A wave of newspaper companies arose in 1835 after the invention of the steam press, which turned out printed sheets mechanically, replacing the old hand-cranked method. The convenience of mass production generated a penny press and mass consumption of sensational news. The Civic Center was always a desirable location for newspapers because it was so close to City Hall and the courts, but the numbers increased exponentially after the invention of the steam press. Park Row became known as "Newspaper Row", and between the Civil War and World War I, 60 newspapers were published there.

The Sun began publication in 1833, as a morning newspaper edited by Benjamin Day with the slogan: "It Shines for All". The newspaper's offices, a converted A.T. Stewart department store at 280 Broadway, between Chambers and Duane Streets, is famous for the clocks that bear the newspaper's masthead and motto.

Horace Greeley created the New York Tribune in 1841 with the hopes of providing a straightforward, trustworthy media source in an era when newspapers such as The Sun and The New York Herald thrived on sensationalism. The Tribunes original building was located on 30 Ann Street, but was moved to the New York Tribune Building in 1875.

The New York Times first building was located at 113 Nassau Street in lower Manhattan. In 1854, it moved to 138 Nassau Street, and in 1858 it moved to 41 Park Row, making it the first newspaper in New York City housed in a building built specifically for its use.

Frank Queen bought a small office on Nassau Street and began publishing the New York Clipper in 1853, making it the first American paper devoted entirely to entertainment; the paper eventually shortened its name to The Clipper. The paper was one of the earliest publications in the United States to regularly cover sports, and it played an important role in popularizing baseball in the country. In addition to more popular sporting events, the New York Clipper also wrote about billiards, bowling, and even chess. It began covering American football in 1880.

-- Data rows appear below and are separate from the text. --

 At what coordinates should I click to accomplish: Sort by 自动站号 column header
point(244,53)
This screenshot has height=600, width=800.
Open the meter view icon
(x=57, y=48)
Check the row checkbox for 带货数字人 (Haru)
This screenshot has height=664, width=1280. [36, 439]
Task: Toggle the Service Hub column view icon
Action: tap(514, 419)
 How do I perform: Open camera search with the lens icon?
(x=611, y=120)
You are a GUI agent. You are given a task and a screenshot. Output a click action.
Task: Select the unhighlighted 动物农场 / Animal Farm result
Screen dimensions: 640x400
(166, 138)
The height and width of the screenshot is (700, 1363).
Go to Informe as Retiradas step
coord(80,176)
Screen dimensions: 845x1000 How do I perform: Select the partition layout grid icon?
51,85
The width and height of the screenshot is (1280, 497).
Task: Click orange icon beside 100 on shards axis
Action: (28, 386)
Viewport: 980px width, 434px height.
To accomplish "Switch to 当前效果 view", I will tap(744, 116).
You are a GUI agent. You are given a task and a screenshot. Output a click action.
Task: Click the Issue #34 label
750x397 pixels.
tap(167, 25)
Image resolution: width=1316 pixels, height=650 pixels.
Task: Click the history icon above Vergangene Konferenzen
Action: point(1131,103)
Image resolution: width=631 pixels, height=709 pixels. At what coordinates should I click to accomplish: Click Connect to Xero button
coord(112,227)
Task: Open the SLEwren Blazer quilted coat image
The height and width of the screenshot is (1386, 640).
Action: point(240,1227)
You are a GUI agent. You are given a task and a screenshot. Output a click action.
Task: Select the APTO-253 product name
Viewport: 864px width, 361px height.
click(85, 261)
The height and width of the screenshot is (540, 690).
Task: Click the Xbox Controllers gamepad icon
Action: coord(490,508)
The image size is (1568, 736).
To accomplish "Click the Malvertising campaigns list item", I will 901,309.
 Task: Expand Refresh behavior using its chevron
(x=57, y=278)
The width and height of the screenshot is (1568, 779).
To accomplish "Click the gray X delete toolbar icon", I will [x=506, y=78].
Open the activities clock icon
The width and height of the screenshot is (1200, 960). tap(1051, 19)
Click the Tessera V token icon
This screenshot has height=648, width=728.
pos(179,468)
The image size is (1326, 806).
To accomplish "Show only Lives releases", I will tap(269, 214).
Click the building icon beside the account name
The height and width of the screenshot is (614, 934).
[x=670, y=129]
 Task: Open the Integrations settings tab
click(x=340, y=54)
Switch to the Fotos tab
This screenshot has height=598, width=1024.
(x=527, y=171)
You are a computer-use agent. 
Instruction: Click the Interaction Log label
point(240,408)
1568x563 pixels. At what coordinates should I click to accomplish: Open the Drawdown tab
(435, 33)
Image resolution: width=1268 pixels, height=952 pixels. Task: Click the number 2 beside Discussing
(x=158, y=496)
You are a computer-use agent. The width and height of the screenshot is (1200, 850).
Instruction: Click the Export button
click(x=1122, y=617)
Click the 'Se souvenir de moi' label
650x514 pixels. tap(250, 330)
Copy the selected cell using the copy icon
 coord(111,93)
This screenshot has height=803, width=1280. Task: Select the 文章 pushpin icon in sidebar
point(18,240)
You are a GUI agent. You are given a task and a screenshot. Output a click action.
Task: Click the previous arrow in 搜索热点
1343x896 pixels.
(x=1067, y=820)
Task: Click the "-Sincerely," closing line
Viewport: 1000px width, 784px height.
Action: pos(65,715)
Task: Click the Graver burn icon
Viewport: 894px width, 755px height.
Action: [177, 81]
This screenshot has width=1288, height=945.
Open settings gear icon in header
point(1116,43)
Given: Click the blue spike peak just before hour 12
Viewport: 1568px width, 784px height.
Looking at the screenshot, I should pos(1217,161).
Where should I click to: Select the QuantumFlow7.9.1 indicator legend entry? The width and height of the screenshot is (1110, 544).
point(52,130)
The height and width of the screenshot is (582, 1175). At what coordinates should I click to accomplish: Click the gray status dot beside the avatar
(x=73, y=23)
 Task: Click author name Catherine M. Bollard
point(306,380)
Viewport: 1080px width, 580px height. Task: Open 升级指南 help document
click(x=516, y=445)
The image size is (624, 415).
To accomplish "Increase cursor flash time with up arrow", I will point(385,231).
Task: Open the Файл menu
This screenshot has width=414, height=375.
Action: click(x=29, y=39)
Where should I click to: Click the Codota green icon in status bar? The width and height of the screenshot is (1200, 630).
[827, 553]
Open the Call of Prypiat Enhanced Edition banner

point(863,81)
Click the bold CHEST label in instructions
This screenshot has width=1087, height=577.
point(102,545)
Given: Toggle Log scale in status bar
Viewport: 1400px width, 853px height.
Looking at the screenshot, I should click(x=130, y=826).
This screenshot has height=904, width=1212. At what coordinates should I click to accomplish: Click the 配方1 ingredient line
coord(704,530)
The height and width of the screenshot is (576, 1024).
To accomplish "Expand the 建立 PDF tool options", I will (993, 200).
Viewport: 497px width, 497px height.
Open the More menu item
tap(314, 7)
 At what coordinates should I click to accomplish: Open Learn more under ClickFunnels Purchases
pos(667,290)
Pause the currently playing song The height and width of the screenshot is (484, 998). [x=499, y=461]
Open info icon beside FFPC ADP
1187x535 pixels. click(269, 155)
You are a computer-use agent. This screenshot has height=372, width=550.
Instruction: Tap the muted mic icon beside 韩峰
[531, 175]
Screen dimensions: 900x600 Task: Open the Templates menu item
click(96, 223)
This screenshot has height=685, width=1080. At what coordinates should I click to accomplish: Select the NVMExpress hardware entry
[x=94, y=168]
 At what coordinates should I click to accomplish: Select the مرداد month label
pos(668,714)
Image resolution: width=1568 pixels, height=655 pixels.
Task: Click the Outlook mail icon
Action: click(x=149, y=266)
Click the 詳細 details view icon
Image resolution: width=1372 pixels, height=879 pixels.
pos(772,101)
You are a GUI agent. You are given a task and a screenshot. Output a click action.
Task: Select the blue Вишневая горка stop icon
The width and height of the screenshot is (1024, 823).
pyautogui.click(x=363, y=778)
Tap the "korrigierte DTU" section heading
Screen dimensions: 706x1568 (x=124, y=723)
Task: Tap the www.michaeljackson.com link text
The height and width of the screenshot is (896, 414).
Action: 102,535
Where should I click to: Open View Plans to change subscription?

The New York World was founded in 1860 but was a relatively unsuccessful New York newspaper from 1860 to 1883. Joseph Pulitzer purchased it in 1883, and a new, aggressive era of circulation building began. In 1890, Pulitzer built the New York World Building, the tallest office building in the world at the time (it was razed in 1955).

The New York Journal was established in 1868, as a paper published every other day. The paper was barely financially stable and in 1895, William Randolph Hearst purchased it. He made major changes to the paper, and adopting the approach used by Joseph Pulitzer, he began competing with the New York World. Each publication would compete by fabricating and embellishing stories more than the other. They increased their title font sizes, and focused more on the title than the actual story.

The Revolution, also established in 1868, was a women's rights newspaper founded by Elizabeth Cady Stanton and Susan B. Anthony.

The New York Press was a New York City newspaper that began publication in December 1887 and published notable writers such as Stephen Crane. It also coined the term "yellow journalism" in early 1897, to refer to the work of Joseph Pulitzer's New York World and William Randolph Hearst's New York Journal.

The Daily People was a weekly newspaper established in New York City in 1891, and is best remembered as a vehicle for the ideas of Daniel DeLeon (1852–1914), the dominant ideological leader of the Socialist Labor Party of America.

===Yellow journalism===
The New York Press said, in 1898, about papers practicing "yellow journalism": it "We called them Yellow because they are Yellow."

The "yellow journalism" tactics used by the New York Journal and the New York World increased circulation and influenced the content and style of newspapers in most of the America's major cities. Many aspects of yellow journalism, such as banner headlines, sensational stories, an emphasis on illustrations, and colored supplements, became a permanent feature of popular newspapers in the United States and Europe during the 20th century.